• SOURCE RECORDS

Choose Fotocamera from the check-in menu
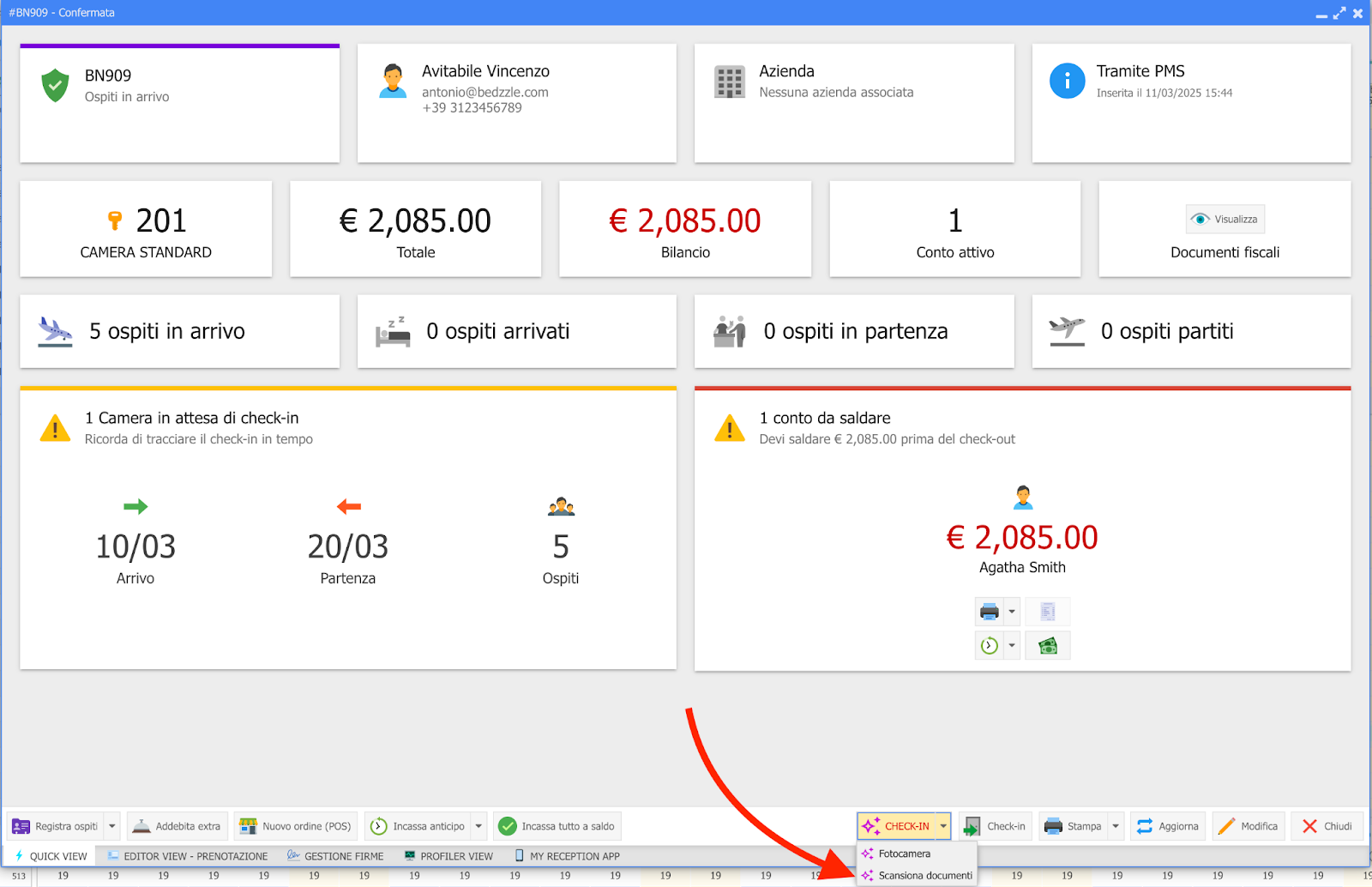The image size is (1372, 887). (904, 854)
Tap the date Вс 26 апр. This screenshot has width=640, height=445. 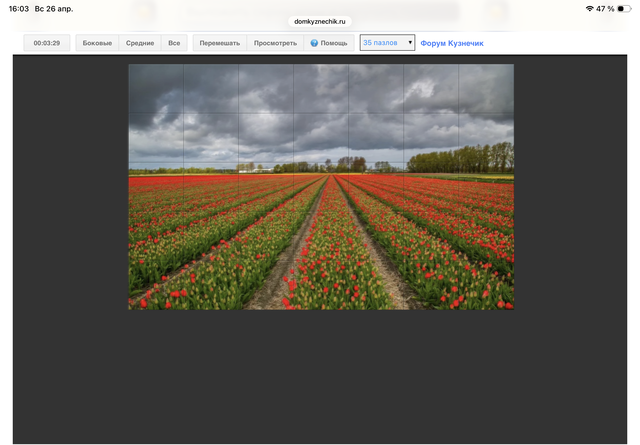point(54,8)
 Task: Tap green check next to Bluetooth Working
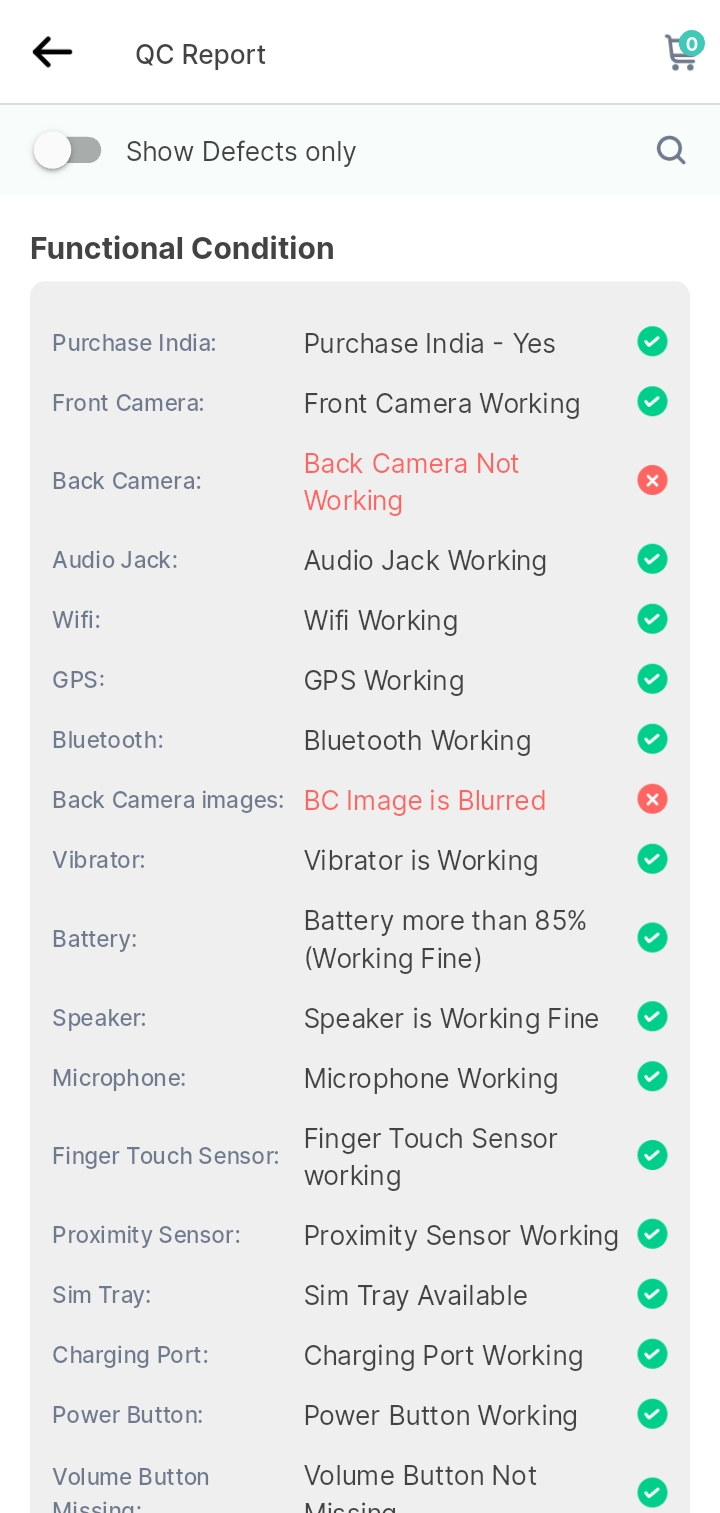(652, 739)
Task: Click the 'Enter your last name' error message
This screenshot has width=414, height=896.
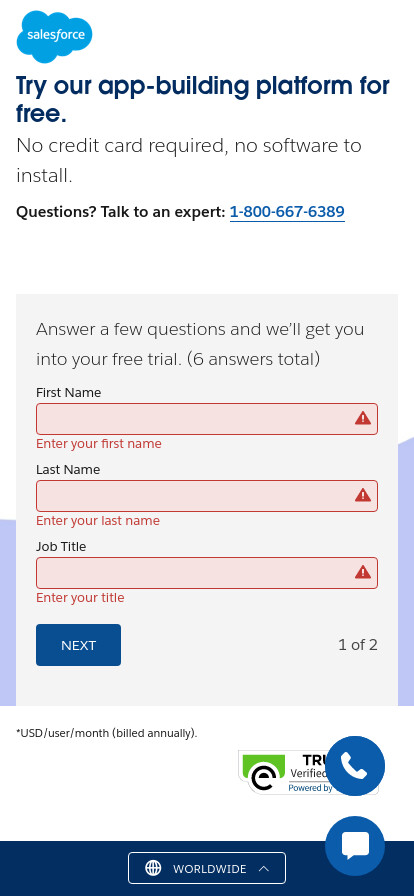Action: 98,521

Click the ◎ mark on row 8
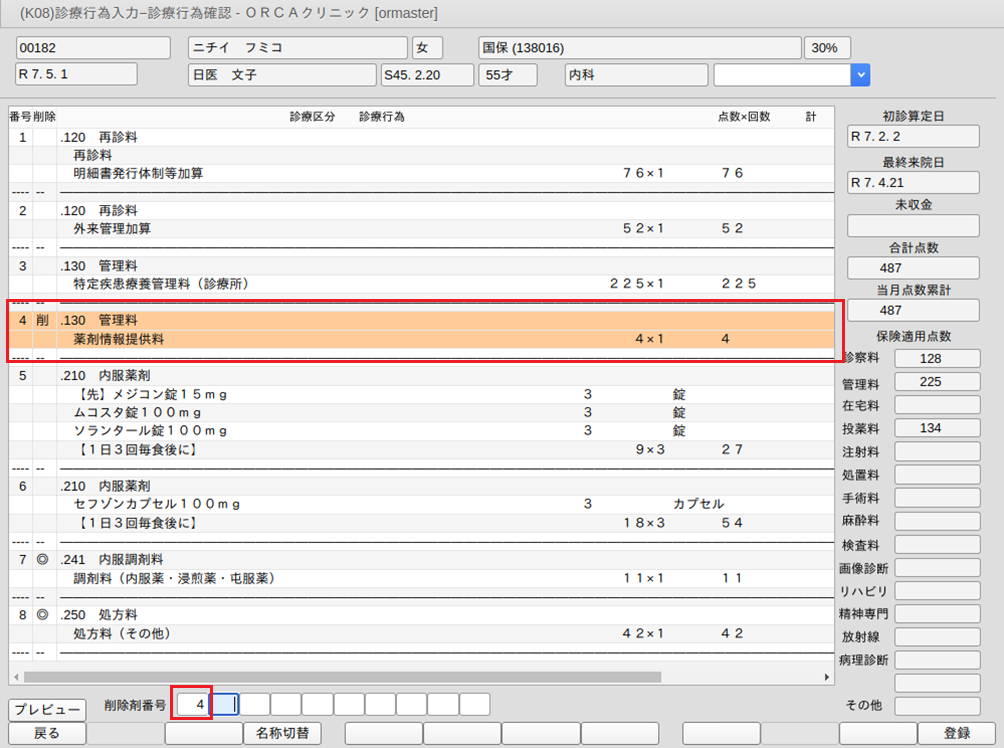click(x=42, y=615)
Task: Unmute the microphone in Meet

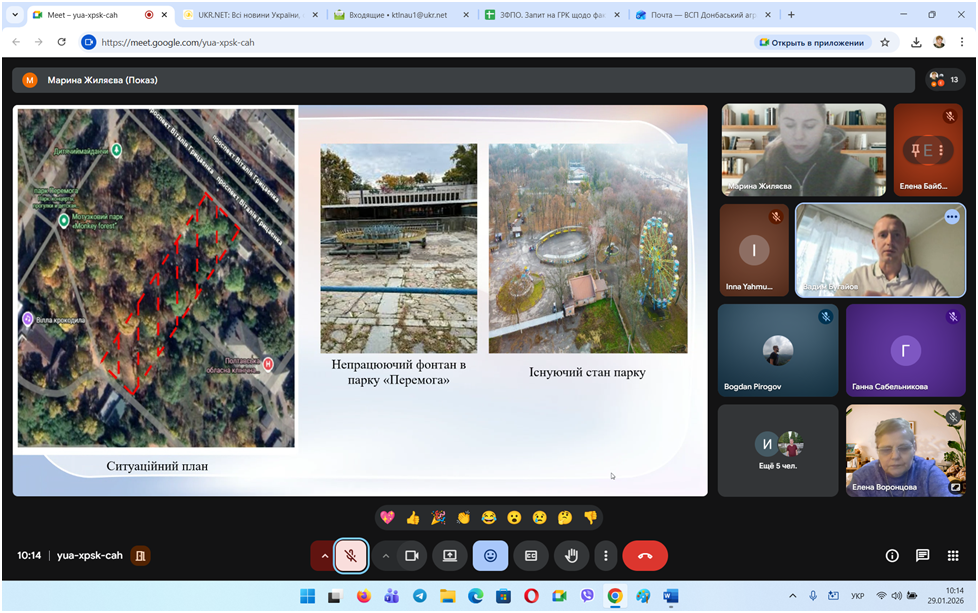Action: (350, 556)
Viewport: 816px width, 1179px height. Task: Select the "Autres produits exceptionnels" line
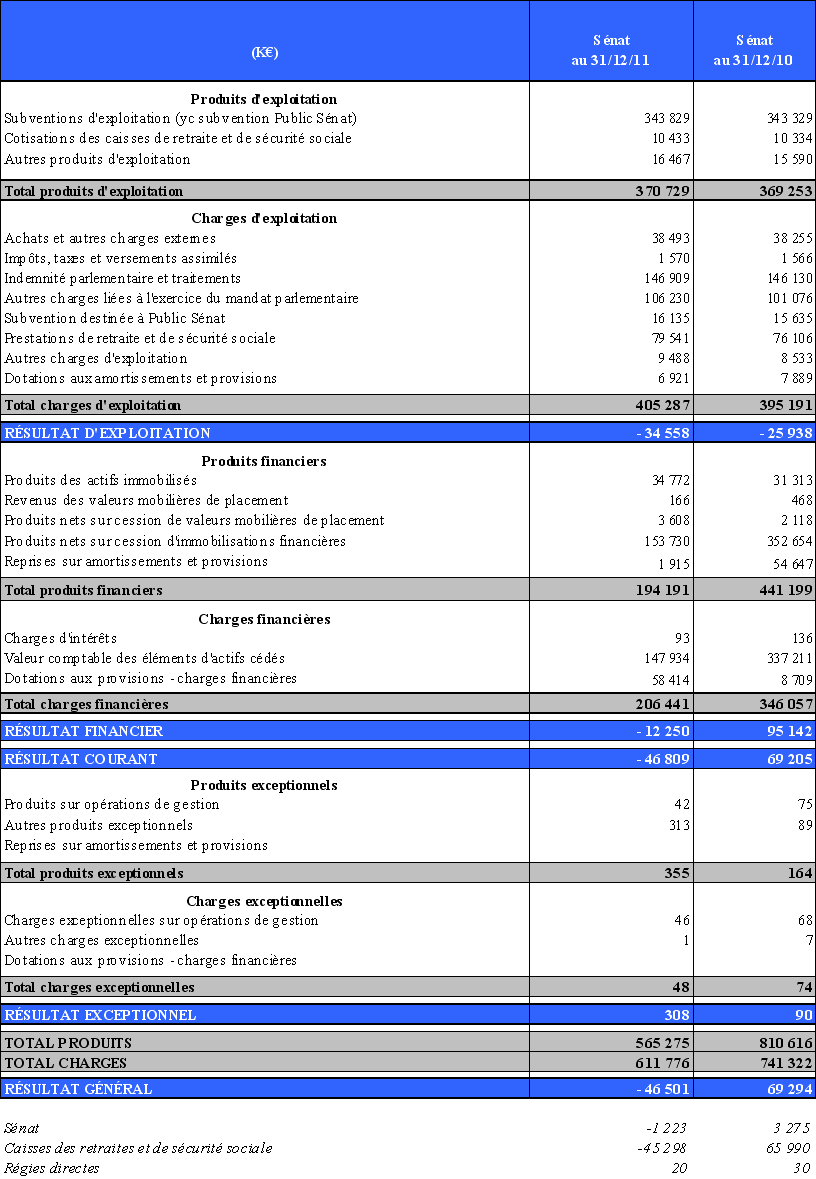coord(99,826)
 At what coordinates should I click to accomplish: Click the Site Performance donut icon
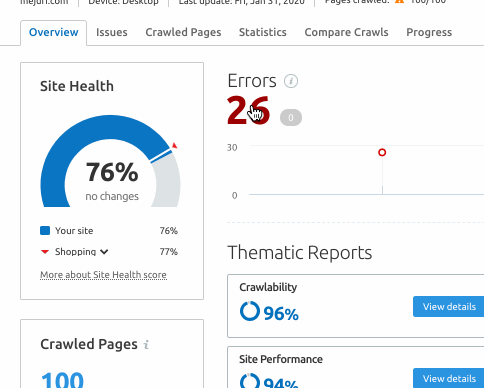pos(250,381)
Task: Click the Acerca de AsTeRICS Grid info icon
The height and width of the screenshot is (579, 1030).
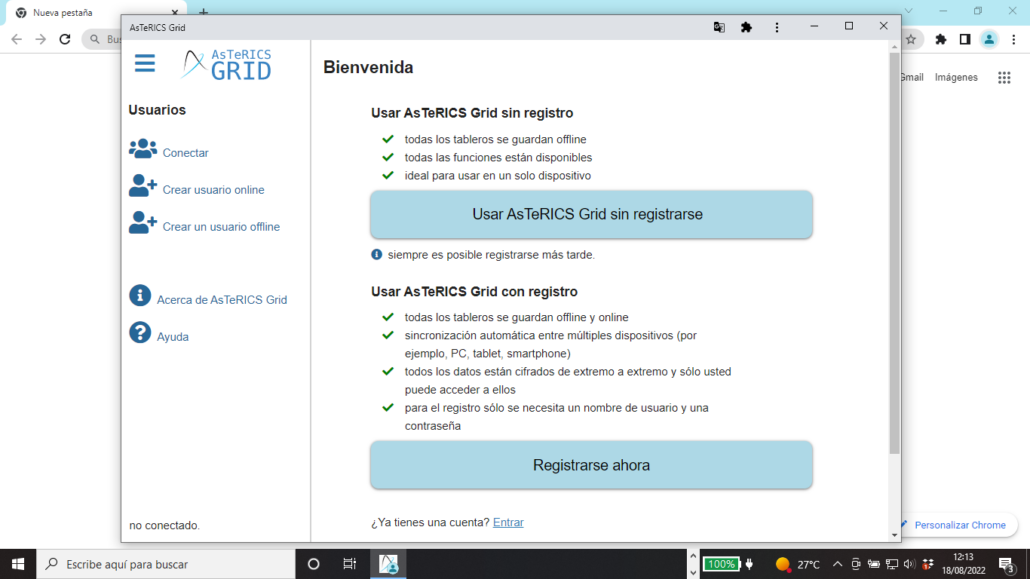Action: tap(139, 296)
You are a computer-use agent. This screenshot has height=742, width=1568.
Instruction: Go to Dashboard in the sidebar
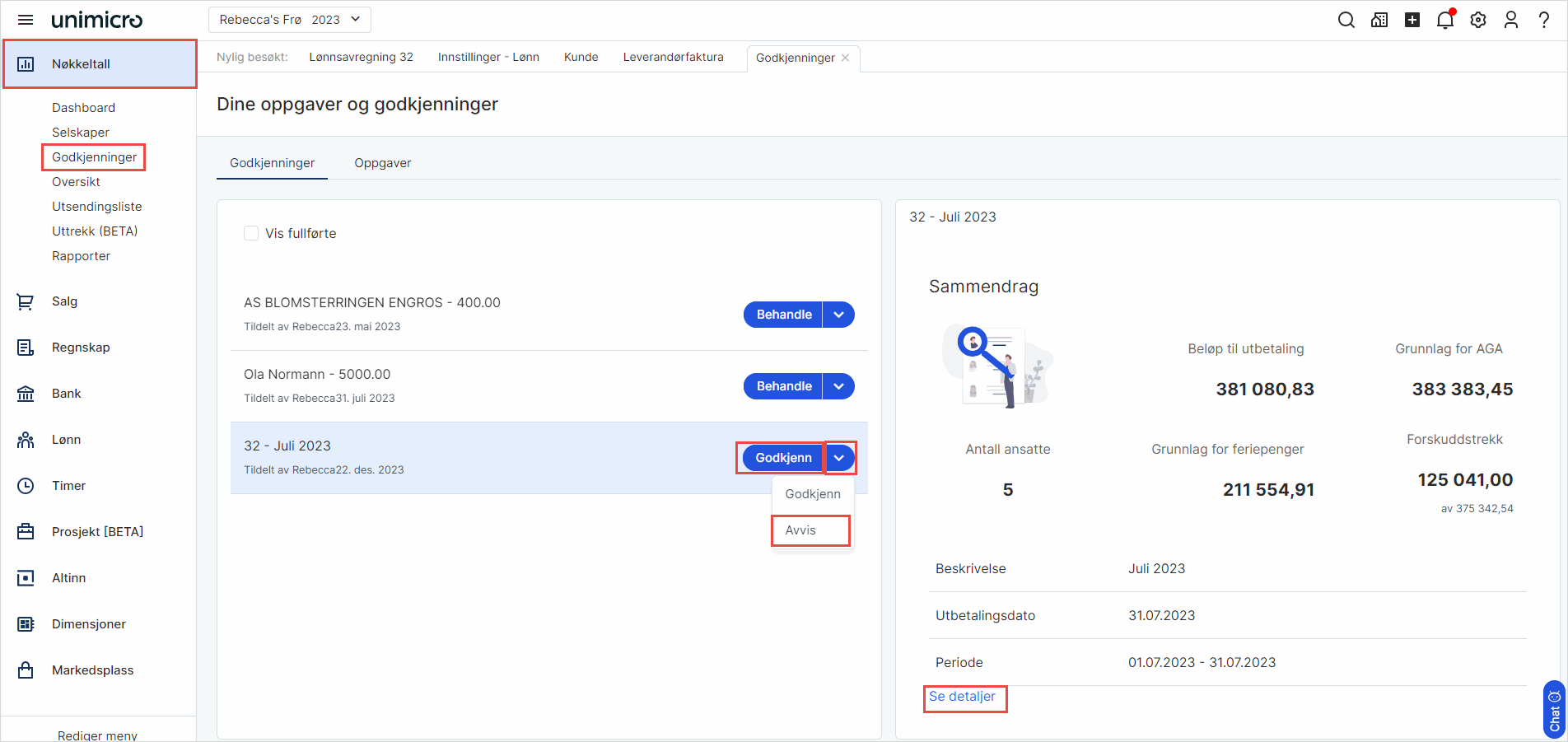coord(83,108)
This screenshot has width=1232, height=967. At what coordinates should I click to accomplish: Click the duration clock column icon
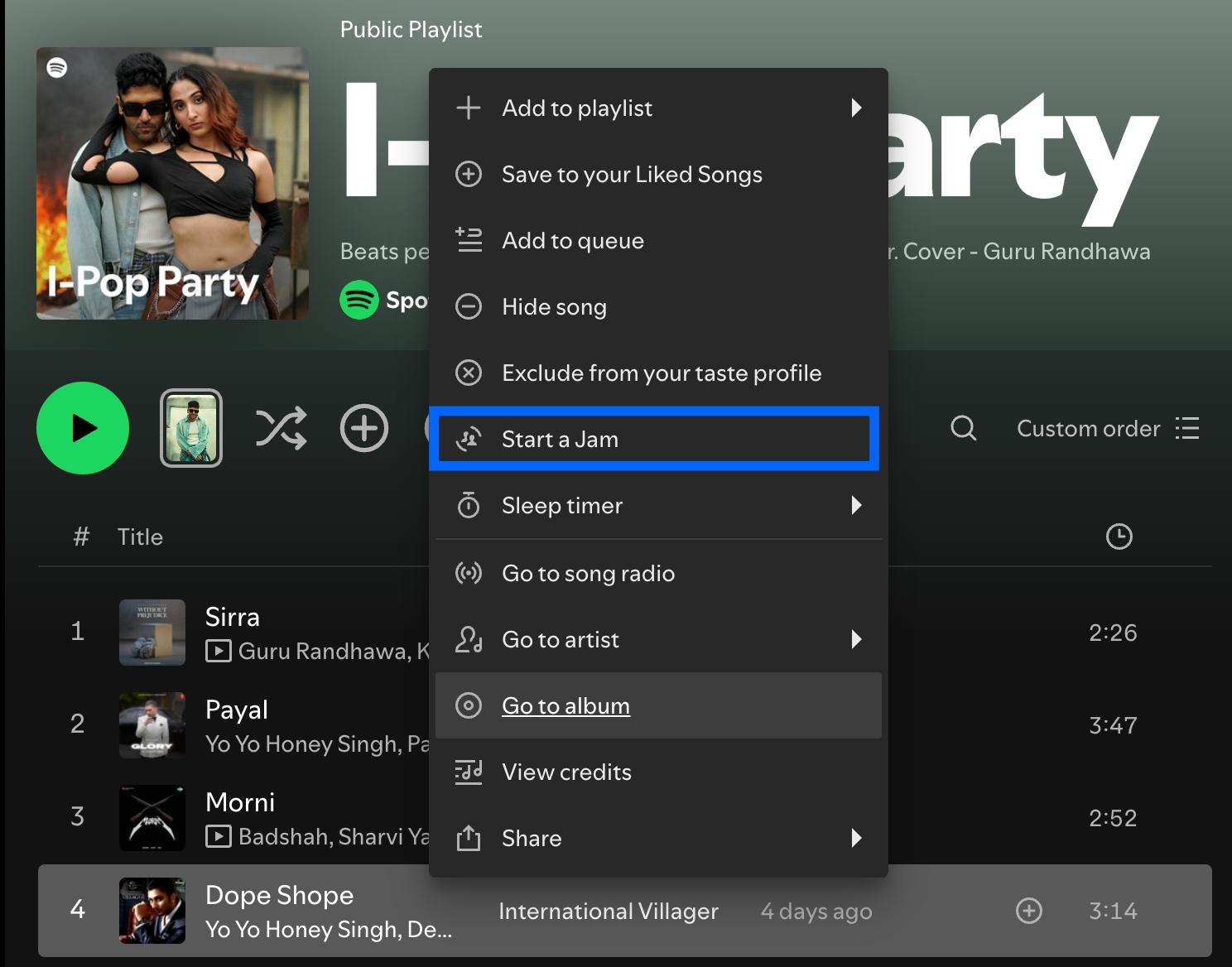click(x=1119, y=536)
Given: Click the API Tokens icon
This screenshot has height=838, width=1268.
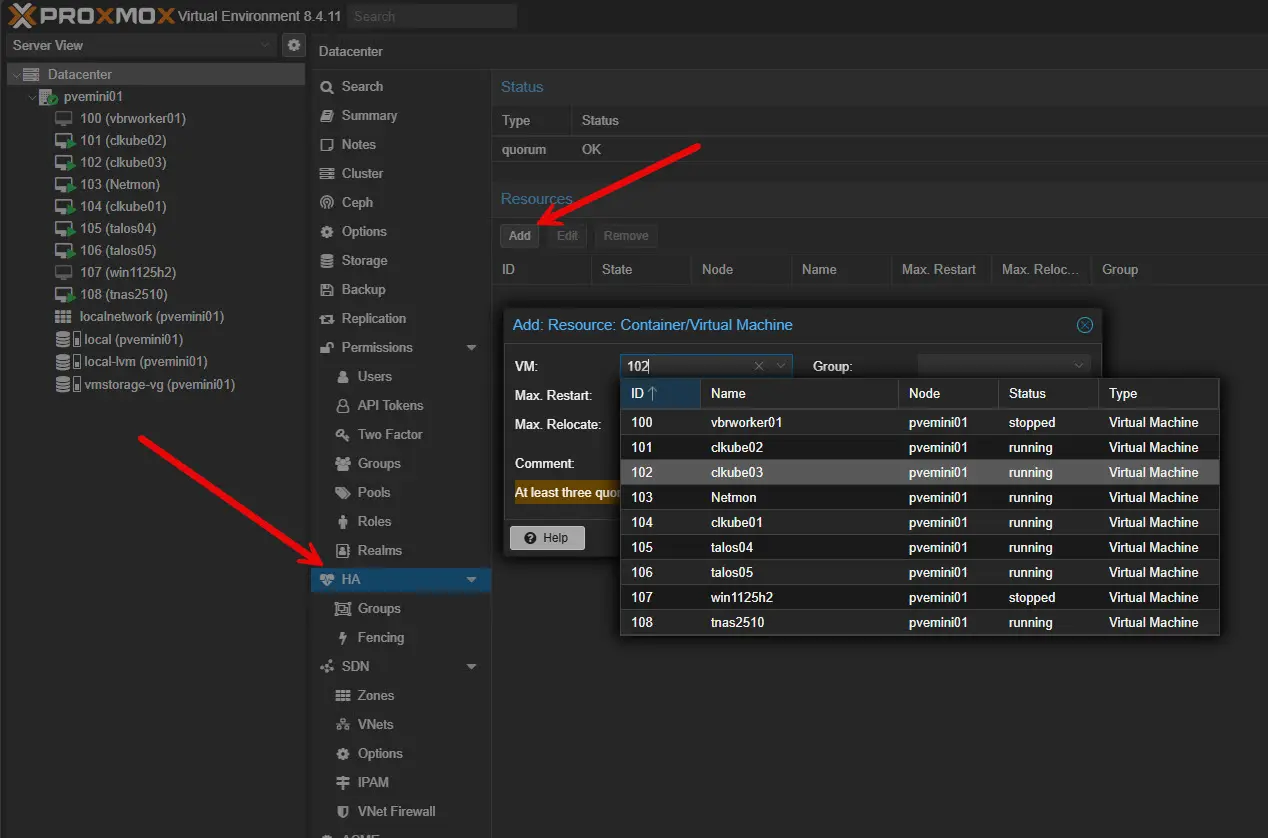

• TRY IT
Exclude all pictures and reproduce exactly the lines from the one containing "Task: Click the Acerca" through the final line of the entries above.

• FINAL ANSWER
Task: Click the Acerca de AsTeRICS Grid info icon
The height and width of the screenshot is (579, 1030).
Action: tap(139, 296)
You are a computer-use agent. This screenshot has height=742, width=1568.
Instruction: Go to Dashboard in the sidebar
coord(83,108)
This screenshot has width=1232, height=967. At what coordinates should I click to accomplish: Click the duration clock column icon
click(x=1119, y=536)
Given: Click the API Tokens icon
This screenshot has height=838, width=1268.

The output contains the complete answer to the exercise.